Starting point is 00:12:57 Like maybe you wanna hit a million, you wanna hit half a million. When do you wanna hit that by? How do you plan to do it? You might have conversations where you have decided to dump some money into investments and you're having a conversation and it's like, and you might say, I'm prioritizing like actually building
Starting point is 00:13:12 like building a bit of wealth and building my investments. So I'm slowing down on that bit of spending. I'm not gonna do that thing. You don't know like all your achievements do you? Cause I think you don't have to do it. You don't hide it, but you don't have to be like, this is my net worth, what's yours? No, yeah, you don't need to.
Starting point is 00:13:24 Not long ago, talk about they were in a restaurant and they were like overhearing a man talk. I don't know where it was. They were overhearing a man on a date talk openly about I earn this much. And it was like really like icky. And so the person that was like witnessing this conversation was like, that is so inappropriate.
Starting point is 00:13:41 It was very much like a first date. They heard the conversation and he was just like giving it all, like telling someone how much you made or what is the investment's worth. But you would never actually hear a woman do that. So you don't wanna be like, don't brag. You wanna be like, I like investing. Keep powder dry.
Starting point is 00:13:58 But share what is important to you. Because if you, like I said, with the best in the world, if you've got someone who doesn't feel like that's weird, you'll get the vibes. Like again, it's not always a red flag, but no. Have we made up a man, by the way? Is it potentially meeting someone in the future
Starting point is 00:14:15 that they said not to, or other? True man. So she's not met him yet, we're imagining him. But she's, typical female, we're like, so. I'm marrying them already. He's six foot four. He works at... This is like...

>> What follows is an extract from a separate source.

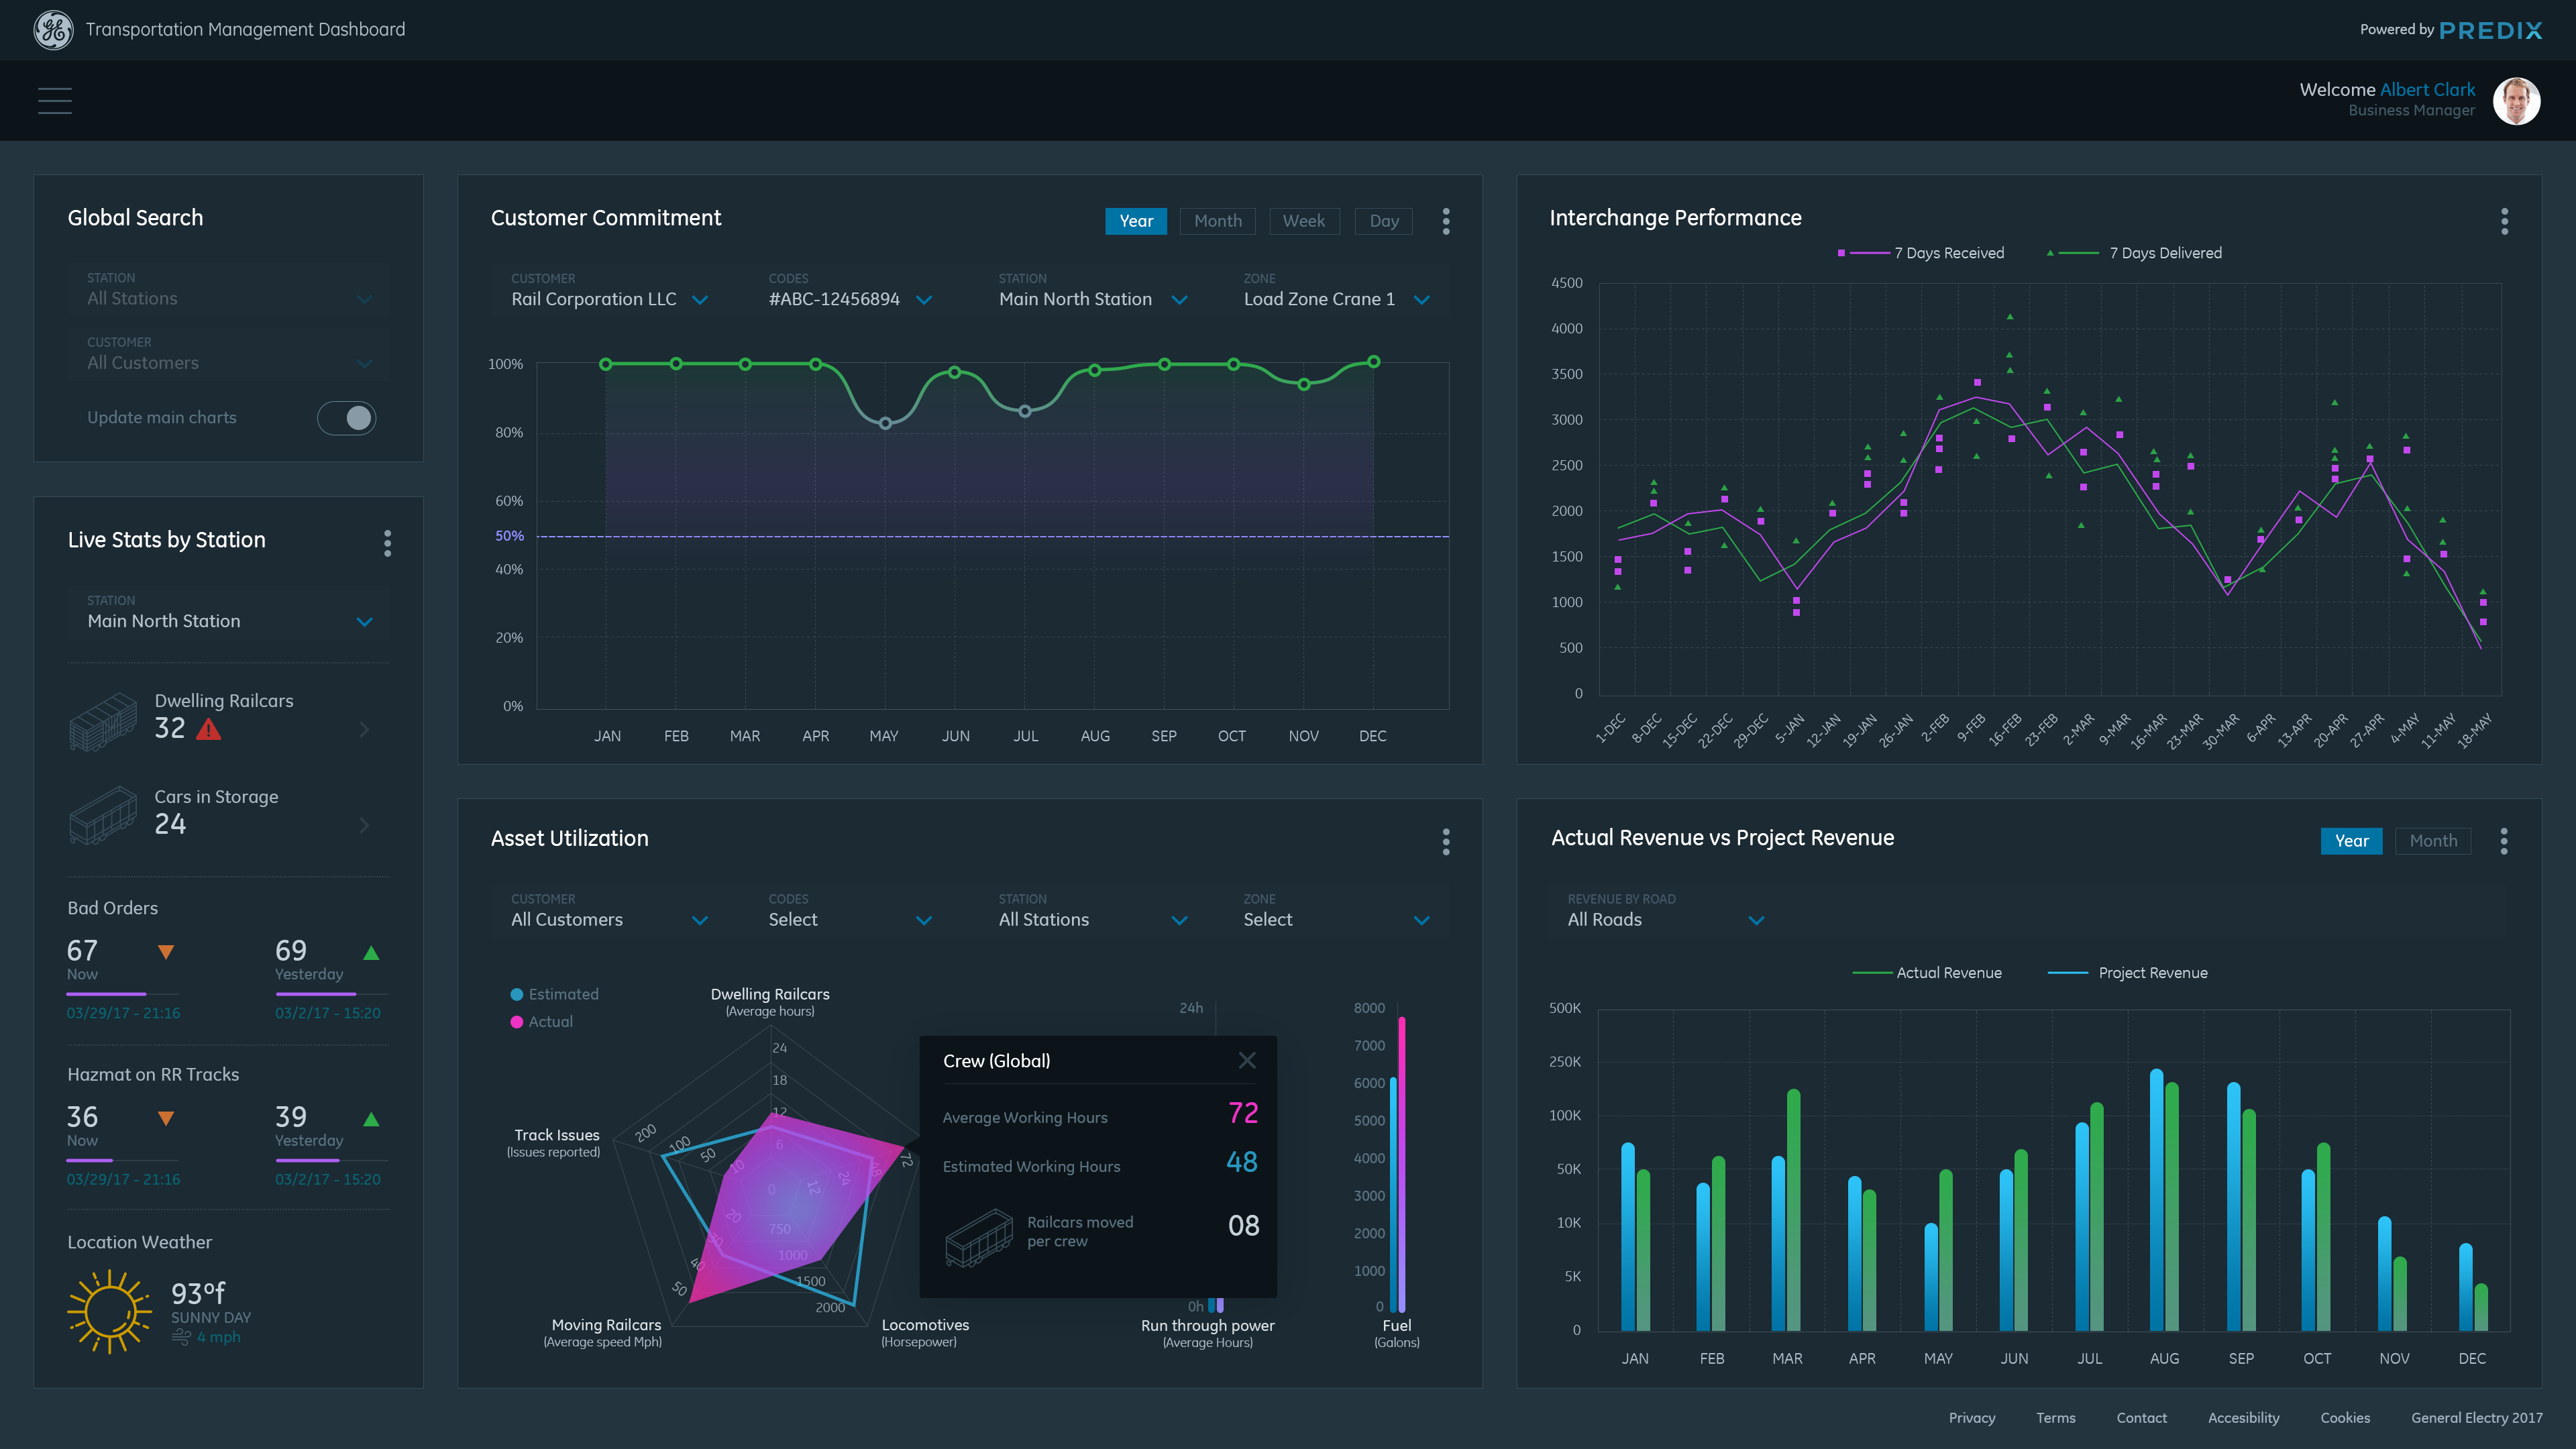The width and height of the screenshot is (2576, 1449).
Task: Click the Accesibility footer link
Action: tap(2243, 1418)
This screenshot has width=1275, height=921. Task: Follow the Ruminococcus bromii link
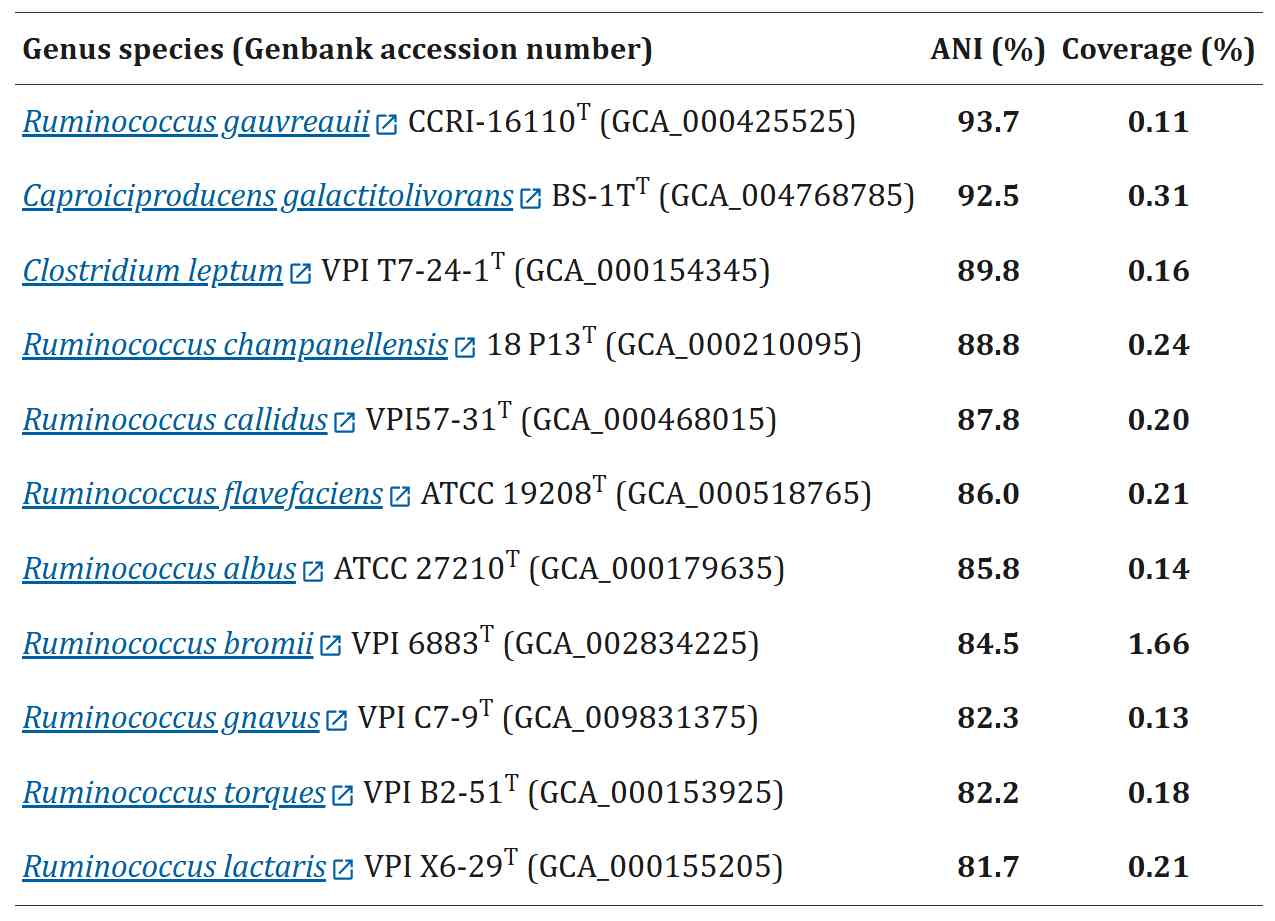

Starting point is 00:14:30 He's a fairy. Well, I didn't want to talk about Akita in this, but I felt like it was gonna come out eventually. We're all in a book series together, and if you're not reading the Akita series, get on board. We're gonna start a book club. Yep. An unofficial book club's on the go,
Starting point is 00:14:45 whereby we're sharing books together. But yeah, I was like, are we imagining this person or is he living and breathing? I've got a good image. Okay. He's got wings. Let's call him Reese. He's got wings.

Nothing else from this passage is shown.